About this task: Rewrite the full material exactly; no line may be skipped.

• • • • •

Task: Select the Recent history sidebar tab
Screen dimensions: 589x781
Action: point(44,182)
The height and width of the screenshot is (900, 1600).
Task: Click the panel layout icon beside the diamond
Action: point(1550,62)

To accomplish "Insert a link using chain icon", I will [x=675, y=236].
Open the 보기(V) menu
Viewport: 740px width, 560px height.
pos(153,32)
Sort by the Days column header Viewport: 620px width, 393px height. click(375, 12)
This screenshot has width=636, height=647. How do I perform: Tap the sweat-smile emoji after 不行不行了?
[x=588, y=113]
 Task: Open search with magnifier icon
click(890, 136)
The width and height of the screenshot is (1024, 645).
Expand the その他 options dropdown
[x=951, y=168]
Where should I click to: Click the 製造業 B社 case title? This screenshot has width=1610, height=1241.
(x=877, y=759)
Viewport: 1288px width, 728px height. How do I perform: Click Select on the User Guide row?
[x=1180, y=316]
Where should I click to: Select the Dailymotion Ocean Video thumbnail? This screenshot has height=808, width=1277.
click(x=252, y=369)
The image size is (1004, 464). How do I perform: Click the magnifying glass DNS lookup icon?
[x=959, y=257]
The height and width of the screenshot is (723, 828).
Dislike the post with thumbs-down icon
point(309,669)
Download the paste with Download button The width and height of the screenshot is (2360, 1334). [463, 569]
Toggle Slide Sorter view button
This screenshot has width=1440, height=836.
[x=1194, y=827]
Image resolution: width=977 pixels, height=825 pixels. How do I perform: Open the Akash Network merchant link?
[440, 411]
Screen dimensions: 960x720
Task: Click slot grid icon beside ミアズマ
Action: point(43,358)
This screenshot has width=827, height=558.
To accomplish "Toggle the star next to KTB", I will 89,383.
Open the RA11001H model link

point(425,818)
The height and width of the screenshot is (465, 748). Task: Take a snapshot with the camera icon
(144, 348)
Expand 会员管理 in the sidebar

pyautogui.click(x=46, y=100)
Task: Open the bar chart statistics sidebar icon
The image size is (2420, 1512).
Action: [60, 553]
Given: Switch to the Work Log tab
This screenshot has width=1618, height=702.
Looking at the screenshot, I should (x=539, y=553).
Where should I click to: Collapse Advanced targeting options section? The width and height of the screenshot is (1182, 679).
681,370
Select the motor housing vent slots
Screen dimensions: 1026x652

• • • • •

Reply to the task:
Task: Select the Recent history sidebar tab
Screen dimensions: 589x781
Action: point(44,182)
The height and width of the screenshot is (900, 1600).
Task: Click the panel layout icon beside the diamond
Action: point(1550,62)

To accomplish "Insert a link using chain icon", I will [x=675, y=236].
Open the 보기(V) menu
Viewport: 740px width, 560px height.
pos(153,32)
Sort by the Days column header Viewport: 620px width, 393px height. click(375, 12)
This screenshot has width=636, height=647. How do I perform: Tap the sweat-smile emoji after 不行不行了?
[x=588, y=113]
 Task: Open search with magnifier icon
click(890, 136)
The width and height of the screenshot is (1024, 645).
Expand the その他 options dropdown
[x=951, y=168]
Where should I click to: Click the 製造業 B社 case title? This screenshot has width=1610, height=1241.
(x=877, y=759)
Viewport: 1288px width, 728px height. How do I perform: Click Select on the User Guide row?
[x=1180, y=316]
Where should I click to: Select the Dailymotion Ocean Video thumbnail? This screenshot has height=808, width=1277.
click(x=252, y=369)
The image size is (1004, 464). How do I perform: Click the magnifying glass DNS lookup icon?
[x=959, y=257]
The height and width of the screenshot is (723, 828).
Dislike the post with thumbs-down icon
point(309,669)
Download the paste with Download button The width and height of the screenshot is (2360, 1334). [463, 569]
Toggle Slide Sorter view button
This screenshot has width=1440, height=836.
[x=1194, y=827]
Image resolution: width=977 pixels, height=825 pixels. How do I perform: Open the Akash Network merchant link?
[440, 411]
Screen dimensions: 960x720
Task: Click slot grid icon beside ミアズマ
Action: point(43,358)
This screenshot has width=827, height=558.
To accomplish "Toggle the star next to KTB", I will 89,383.
Open the RA11001H model link

point(425,818)
The height and width of the screenshot is (465, 748). Task: Take a snapshot with the camera icon
(144, 348)
Expand 会员管理 in the sidebar

pyautogui.click(x=46, y=100)
Task: Open the bar chart statistics sidebar icon
The image size is (2420, 1512).
Action: [60, 553]
Given: Switch to the Work Log tab
This screenshot has width=1618, height=702.
Looking at the screenshot, I should (x=539, y=553).
Where should I click to: Collapse Advanced targeting options section? The width and height of the screenshot is (1182, 679).
681,370
Select the motor housing vent slots
Screen dimensions: 1026x652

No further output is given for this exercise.